Does this 'nested chunk' need to be included all at once in this manner? Or are there various elements of it that would match up with a set of keys in your input data such that it could be picked up 'a piece at a time'?

Kind of hard to phrase the question understandably, but wondering if this data can be loaded into a hashed file, which is how I've always been able to handle chunks up to this point. For each key or set of key values, a LongVarchar holds the XML for that key and then a reference lookup is performed before the XML Output stage to include the appropriate portion of the XML needed for that particular input row.

If that's possible given the nature of your data, then it would solve your size problem.

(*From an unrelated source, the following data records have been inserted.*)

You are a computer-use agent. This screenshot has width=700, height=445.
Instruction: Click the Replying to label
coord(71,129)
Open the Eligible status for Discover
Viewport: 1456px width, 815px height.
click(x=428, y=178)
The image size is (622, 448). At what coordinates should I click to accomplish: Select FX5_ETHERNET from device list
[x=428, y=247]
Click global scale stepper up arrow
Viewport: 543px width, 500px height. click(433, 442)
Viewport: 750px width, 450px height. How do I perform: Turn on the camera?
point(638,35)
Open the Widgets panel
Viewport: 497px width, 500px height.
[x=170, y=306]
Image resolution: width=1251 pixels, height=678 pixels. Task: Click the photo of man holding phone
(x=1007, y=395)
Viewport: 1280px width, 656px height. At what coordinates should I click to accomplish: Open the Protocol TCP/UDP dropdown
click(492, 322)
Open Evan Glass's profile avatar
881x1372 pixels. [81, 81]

rameshrr3 · Post by **rameshrr3** » Wed Dec 27, 2006 9:14 am

Thanks for your reply craig. But i guess there's no way i can match up the contents of the nested chunk with my input data. I just wanted to know if there was a size limitation on the nested chunk. My other option would be to use a shell script to concatenate the contents of the nested chunk with another nested chunk containing what i use this job for and encapsulating it under that parent start and end tags. What i got to know from one of ray's posts was that oversized string data can cause abnormal stage termination and wondering if the job is encountering a similar situation once the 'nested chunk' exceeds 20 MB.

chulett · Post by **chulett** » Wed Dec 27, 2006 10:12 am

There are size limits with certain stages and you've seem to found yours. I don't believe there is any way to change any settings to allow larger filesizes to be handled. Perhaps one other approach...

We had one large chunk that needed to be included in every XML file (up to 400 per run) we generated in a certain jobstream and doing it inline with everything else cost too much. What we ended up doing was putting that chunk again up in a hashed file as a single record with a single hard-coded key value, something like 'X' let's say.

We then take our 'final' file which was also generated as a chunk and read it in via a Folder stage which brings it all in in one field. A hard-coded lookup to the Big Chunk Hashed file pulls that in and both are written out together using a Sequential File stage - that was the key that allowed this to work with larger sizes. Only caveat was the fact that since the input needed to be a chunk and we weren't using an XML stage to write out the 'final final' file, we had to code the main wrapper tags into the Transformer derivations that surrounded the two large pieces.

For example:

Code: Select all

'<?xml version="1.0" encoding="UTF-8"?>
<aptas:datafeed xmlns:aptas="http://www.aptas.com/SearchFeed"  xmlns:xsi="http://www.w3.org/2001/XMLSchema-instance" locale="en">'

And:

Code: Select all

'</aptas:datafeed>'

The output is a perfectly lovely bit o' XML with the two chunks happily merged. You'd need to adjust your derivations appropriately, these are just examples.

rameshrr3 · Post by **rameshrr3** » Thu Dec 28, 2006 4:23 am

Thanks Craig . We found your reply helpful. Will probably use a very similar approach, albeit the differences in our peculiar situation .

FOLDER(with chunk as wildcard)--------->TRX(concate chunk with end and start tags)--------->SeqFile(named as XML file)

I dont know if this will also hit any limitation in size though.